> Passage to read:

[Start of Attachment]

For these resources to be defined within a cluster and have basic failover functionality, MSCS includes generic resource DLLs. You can also write your own resource DLLs for non-cluster-aware applications or services to take better advantage of MSCS features.

List all server-based applications and sort them according to cluster share groups, virtual servers, or non-cluster applications. Your network capacity is the total of these three resource types.

Build Dependency Trees for Resources to Define Resource Dependencies

Dependency trees show the relationships of the resources that reside in the same group on a node. You can refer to them to make sure you do not create share clusters that have dependencies between critical resources, such as file and print shares.

Refer to these rules as you build dependency trees:

  • Do not include the cluster name and cluster IP address in the dependency tree or group—they are created automatically during installation.

  • A resource can depend on any number of other resources. Use lines to link a resource to all of its dependencies.

  • Resources in the same dependency tree must all be online on the same node of a cluster. Make sure to include all resource dependencies.

  • A resource can be active or online on only one node in the cluster at a time.

  • Resources of a dependency tree can be contained in only one cluster group.

  • You can bring a resource online only after all of the resources that it depends on are online. The hierarchy in the tree should display dependent resources above the resources on which they depend.

  • You must take a resource offline before taking off any resources on which it depends. Place resources that have other resources dependent on them at the bottom of the tree.

  • Do not link critical resources with high availability needs to other resources in the group. You cannot put multiple resources of these types within a single cluster: Microsoft Distributed Transaction Coordinator (MSDTC), Microsoft Message Queuing Server (MSMQ), and the Time Service resource.

Figure 8 shows the dependency scheme for all resource types. Dashed lines show "typical" but not required links:

Cc722946.depclus8(en-us,TechNet.10).gif

Figure 8: Dependency scheme for all resource types

Sample Dependency Trees

Figures 9 and 10 display the relationship between two file shares and an IIS virtual root. Tree A in Figure 9 represents a single dependency tree. Because the resources all belong to one group, dependencies cannot be divided across cluster nodes.

[End of Attachment]

Collected data entries
[Start of Attachment]

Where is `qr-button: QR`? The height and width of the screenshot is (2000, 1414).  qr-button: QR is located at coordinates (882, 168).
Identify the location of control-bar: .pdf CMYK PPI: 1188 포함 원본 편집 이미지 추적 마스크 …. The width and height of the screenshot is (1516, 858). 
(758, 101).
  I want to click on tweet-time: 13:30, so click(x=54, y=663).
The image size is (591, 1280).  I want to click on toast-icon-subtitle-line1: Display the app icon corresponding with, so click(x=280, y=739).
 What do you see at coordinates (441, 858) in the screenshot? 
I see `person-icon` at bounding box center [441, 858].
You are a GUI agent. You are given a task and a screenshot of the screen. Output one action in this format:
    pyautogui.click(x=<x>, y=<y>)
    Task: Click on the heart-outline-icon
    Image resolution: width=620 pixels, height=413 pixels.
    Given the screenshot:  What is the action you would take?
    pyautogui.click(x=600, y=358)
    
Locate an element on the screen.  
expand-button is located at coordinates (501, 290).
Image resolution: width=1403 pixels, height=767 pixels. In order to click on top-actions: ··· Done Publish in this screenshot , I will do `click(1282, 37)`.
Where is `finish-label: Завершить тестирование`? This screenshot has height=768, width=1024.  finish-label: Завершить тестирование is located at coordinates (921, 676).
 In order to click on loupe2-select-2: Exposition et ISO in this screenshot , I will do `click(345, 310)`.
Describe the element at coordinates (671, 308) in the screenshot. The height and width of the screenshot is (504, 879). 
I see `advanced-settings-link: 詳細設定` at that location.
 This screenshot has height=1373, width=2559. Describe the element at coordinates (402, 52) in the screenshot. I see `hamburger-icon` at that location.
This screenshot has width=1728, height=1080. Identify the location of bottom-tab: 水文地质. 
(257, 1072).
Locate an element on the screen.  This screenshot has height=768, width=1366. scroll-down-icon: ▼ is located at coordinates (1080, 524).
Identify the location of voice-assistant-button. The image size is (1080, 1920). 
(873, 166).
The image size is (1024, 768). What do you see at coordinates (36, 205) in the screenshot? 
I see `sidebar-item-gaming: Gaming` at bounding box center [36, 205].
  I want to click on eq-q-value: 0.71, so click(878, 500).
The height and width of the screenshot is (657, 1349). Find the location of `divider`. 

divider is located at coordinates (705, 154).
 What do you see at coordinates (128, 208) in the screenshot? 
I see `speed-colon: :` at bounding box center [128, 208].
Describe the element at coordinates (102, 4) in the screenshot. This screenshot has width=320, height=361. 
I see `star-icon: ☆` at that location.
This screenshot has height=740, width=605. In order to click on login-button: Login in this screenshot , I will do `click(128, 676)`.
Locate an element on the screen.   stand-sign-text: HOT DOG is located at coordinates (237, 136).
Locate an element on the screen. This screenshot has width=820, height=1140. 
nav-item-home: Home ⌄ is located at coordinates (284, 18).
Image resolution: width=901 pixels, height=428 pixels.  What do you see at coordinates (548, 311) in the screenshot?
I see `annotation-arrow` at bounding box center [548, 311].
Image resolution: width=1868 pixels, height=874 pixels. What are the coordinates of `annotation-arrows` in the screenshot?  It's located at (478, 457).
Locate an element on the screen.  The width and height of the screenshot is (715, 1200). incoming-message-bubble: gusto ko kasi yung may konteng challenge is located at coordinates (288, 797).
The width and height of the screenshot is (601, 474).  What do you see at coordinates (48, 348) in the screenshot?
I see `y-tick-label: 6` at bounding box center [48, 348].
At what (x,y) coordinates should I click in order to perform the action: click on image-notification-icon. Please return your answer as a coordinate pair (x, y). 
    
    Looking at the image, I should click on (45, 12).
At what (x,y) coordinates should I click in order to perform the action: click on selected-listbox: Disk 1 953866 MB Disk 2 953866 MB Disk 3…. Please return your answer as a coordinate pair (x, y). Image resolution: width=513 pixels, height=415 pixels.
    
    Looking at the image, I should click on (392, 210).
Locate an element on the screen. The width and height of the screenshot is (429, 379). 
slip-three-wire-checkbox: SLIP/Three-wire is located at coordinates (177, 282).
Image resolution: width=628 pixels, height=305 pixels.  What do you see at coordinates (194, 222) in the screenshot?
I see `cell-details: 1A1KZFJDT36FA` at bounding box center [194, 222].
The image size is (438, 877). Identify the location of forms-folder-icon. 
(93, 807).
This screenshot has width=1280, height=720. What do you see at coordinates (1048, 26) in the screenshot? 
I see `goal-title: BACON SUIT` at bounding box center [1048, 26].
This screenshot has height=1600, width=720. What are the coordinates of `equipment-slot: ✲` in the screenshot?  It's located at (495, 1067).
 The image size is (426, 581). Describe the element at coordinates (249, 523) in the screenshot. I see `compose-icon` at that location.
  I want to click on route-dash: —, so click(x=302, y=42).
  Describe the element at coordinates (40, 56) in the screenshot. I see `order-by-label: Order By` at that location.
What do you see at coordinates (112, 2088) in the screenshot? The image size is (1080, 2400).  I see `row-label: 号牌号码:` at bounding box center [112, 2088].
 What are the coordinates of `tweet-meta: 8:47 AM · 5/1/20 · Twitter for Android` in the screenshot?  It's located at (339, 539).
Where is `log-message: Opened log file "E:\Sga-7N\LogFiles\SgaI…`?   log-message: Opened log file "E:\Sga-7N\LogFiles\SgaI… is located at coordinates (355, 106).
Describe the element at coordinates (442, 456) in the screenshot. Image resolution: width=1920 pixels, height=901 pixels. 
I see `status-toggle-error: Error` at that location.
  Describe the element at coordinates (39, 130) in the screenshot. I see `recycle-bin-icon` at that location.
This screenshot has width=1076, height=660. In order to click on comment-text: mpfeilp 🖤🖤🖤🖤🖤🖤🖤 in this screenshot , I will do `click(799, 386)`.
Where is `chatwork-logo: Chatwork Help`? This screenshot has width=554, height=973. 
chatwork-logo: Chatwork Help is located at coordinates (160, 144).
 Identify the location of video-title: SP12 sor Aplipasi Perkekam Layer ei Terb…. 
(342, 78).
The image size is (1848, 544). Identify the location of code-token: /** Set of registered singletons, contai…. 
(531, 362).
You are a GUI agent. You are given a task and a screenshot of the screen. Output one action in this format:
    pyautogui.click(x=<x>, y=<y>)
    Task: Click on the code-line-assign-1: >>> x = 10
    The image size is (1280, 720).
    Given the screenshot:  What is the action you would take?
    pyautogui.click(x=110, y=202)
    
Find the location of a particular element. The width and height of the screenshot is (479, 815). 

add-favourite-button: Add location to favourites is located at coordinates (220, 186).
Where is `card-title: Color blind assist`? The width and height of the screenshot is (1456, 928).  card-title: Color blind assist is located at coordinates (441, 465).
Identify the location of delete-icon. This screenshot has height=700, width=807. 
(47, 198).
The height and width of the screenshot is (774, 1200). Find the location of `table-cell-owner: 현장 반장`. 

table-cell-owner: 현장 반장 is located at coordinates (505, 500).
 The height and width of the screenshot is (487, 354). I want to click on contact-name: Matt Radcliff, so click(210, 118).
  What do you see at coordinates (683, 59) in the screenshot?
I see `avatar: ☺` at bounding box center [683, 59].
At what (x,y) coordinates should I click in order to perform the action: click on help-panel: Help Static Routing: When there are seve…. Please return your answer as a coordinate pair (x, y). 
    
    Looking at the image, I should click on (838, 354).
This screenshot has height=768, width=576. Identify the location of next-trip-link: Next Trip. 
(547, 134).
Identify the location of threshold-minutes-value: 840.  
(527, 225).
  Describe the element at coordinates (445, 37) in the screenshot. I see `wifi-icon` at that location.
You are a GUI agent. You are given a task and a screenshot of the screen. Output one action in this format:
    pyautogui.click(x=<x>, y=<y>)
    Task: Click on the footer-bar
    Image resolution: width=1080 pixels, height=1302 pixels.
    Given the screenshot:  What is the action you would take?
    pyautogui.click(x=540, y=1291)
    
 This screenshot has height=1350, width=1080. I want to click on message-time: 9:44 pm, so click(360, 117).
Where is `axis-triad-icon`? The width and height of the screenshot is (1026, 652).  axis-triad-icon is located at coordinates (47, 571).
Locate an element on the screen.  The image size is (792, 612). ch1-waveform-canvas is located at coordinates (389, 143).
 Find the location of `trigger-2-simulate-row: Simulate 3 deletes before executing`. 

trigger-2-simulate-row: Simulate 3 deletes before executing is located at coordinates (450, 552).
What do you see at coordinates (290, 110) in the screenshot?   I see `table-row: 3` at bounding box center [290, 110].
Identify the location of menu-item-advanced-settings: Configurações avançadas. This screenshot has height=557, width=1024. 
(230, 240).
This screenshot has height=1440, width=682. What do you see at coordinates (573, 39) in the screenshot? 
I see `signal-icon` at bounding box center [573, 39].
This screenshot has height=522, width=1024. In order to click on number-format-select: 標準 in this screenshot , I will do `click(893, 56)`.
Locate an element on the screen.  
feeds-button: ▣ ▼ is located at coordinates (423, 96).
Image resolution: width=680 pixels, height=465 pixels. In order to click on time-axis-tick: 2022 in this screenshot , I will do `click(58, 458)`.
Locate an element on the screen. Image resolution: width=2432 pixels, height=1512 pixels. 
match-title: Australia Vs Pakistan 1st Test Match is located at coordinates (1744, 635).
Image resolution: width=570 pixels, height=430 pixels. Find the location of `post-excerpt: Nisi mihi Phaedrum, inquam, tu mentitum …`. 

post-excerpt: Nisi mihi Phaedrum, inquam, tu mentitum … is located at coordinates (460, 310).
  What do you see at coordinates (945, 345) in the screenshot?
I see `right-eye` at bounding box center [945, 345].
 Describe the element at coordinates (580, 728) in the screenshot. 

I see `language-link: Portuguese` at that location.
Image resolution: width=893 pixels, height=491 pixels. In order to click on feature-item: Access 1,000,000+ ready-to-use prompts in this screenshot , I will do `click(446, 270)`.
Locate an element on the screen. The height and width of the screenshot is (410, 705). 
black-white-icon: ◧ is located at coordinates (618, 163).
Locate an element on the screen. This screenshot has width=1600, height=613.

[End of Attachment]

> Exercises:
1. Answer these questions about the passage on cluster dependency trees:
(a) What does MSCS include so that resources can be defined within a cluster and have basic failover functionality?
(b) Why should the cluster name and cluster IP address be left out of the dependency tree or group?
(c) Which three resource types cannot have multiple resources within a single cluster?
2. Continue the passage on cluster dependency trees from the point where it stops.
The items can be set aside, as they are not needed here.

> Responses for each task:
1.
(a) Generic resource DLLs.
(b) They are created automatically during installation.
(c) Microsoft Distributed Transaction Coordinator (MSDTC), Microsoft Message Queuing Server (MSMQ), and the Time Service resource.

2.
Cc722946.depclus9(en-us,TechNet.10).gif

Figure 9: Sample dependency Tree A

With minor modifications to Tree A, you can build dependencies across the nodes to create static load balancing (see Figure 10). Defining a second IP address resource (IP-2) creates two independent dependency trees that can be defined in separate groups, allowing the file shares to be active on one node while the virtual root is active on another.

Cc722946.depclu10(en-us,TechNet.10).gif

Figure 10: Sample dependency Tree B

Defining Resource Properties

Once you have mapped your resources using dependency trees, you should define general, advanced, and resource-specific properties. These properties are set when you implement MSCS on your system. For a detailed description of these properties see "Setting Properties" in Chapter 4: Managing MSCS of the Microsoft Cluster Server Administrator's Guide.

Define Resource Groups

A group links the dependencies for a collection of dependent or related resources to be managed as a single unit—typically all the resources needed to run a specific application or service. Grouping is the primary means of achieving static load balancing. Careful lab testing and resource monitoring can help you determine a an optimal-performance grouping system for your system.

Resource group definition rules:

  • A group can be active on only one cluster node at a time.

  • Resources within the same group can be owned by only one node in the cluster.

  • A resource cannot span groups.

  • A dependency tree cannot span groups.

Define Group Properties

You must define group properties (general, failover, and failback) before you can set them during the implementation stage. Do this in conjunction with establishing a failover policy (described in the next section). For a detailed description of these properties, see the MSCS on-line help or the Microsoft Cluster Server Administrator's Guide. (Use the "Sync Contents" button [Ctrl+S] to view the chapters and articles in this guide.)

Establish Failover Policies

Failover policies determine how groups behave during failover. The online and offline transitions occur in a predefined order: a resource is brought online after all resources it depends on are brought online, and a resource is taken offline before any resource it depends on is taken offline. Failback is when a group returns to the node it was active on prior to a failover.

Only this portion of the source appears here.